I am applying to the School of the Art Institute of Chicago’s MFA writing program and trying to figure a couple of things out. First, I need a A+, first rate, knock you off your feet portfolio and have no idea what to put in it. It should be fiction since that will be my main focus. The site says two short stories or a novel excerpt. But two A+, first rate, knock you off your feet short stories and I’m not sure I have those. Or if I do, which ones they are.

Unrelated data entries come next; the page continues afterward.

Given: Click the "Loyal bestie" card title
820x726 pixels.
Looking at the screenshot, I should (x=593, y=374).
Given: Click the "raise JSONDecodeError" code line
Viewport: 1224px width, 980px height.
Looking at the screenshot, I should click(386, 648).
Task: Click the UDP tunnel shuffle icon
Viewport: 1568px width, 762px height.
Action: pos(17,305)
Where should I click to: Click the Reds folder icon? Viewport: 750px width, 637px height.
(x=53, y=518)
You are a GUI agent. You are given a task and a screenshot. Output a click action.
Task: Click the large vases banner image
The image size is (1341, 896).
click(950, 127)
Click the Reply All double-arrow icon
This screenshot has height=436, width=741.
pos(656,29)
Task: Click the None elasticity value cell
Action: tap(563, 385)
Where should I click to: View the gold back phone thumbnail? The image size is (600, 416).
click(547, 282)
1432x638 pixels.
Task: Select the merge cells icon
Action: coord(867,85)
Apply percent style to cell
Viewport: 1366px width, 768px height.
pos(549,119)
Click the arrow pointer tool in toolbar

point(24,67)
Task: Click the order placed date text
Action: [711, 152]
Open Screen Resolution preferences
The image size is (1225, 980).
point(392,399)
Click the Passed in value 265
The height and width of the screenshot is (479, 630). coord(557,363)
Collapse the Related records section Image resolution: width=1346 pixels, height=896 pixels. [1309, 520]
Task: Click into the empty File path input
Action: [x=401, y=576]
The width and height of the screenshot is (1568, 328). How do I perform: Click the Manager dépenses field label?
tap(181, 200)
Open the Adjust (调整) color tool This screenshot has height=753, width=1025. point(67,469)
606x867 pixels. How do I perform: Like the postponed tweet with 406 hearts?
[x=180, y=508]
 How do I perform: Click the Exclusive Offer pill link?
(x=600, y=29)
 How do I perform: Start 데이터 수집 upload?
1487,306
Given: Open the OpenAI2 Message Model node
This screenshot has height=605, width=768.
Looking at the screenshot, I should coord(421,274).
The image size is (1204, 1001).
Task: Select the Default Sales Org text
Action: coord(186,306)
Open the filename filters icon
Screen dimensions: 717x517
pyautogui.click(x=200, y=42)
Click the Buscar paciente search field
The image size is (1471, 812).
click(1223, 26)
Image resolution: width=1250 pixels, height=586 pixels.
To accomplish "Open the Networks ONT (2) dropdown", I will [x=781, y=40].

Second, this: Writing students are encouraged to develop a plan of study and work with advisors from any area of the school—be it performance, film, sculpture, or art history—that best supports and promotes their continued growth. What do I do with that? I am leaning toward Studios in Photography and Printmedia, bringing this all full circle in helping me make Spoonbender a real imprint that deserves respect…or at least that looks like something people should respect.
I’m excited about this but at the same time scared. Scared that I won’t get in. Scared that if I do get in, I won’t be able to go because I can’t pay for it. Scared that if I do get in, I’ll fail. Scared that if I don’t fail, I’ll graduate and still end up at Burger King. That last one really is probably not an exaggeration. I am trying to start my own publishing imprint (company?) and that’s probably the most irresponsible idea for a “new business” but I think it’s what I really want to do. After all, I’ve put seven and a half thankless, not-for-profit years into bending spoons; it would be pretty awesome to be able to get it out into the world in a print form and actually start making some money off of it.
So, that’s what I’m up to at the moment. Since I am between jobs, there is this nagging feeling in me that is pushing me toward … something. This is your chance to turn things around, it is telling me. Take those dreams you’ve been sitting on and make them real.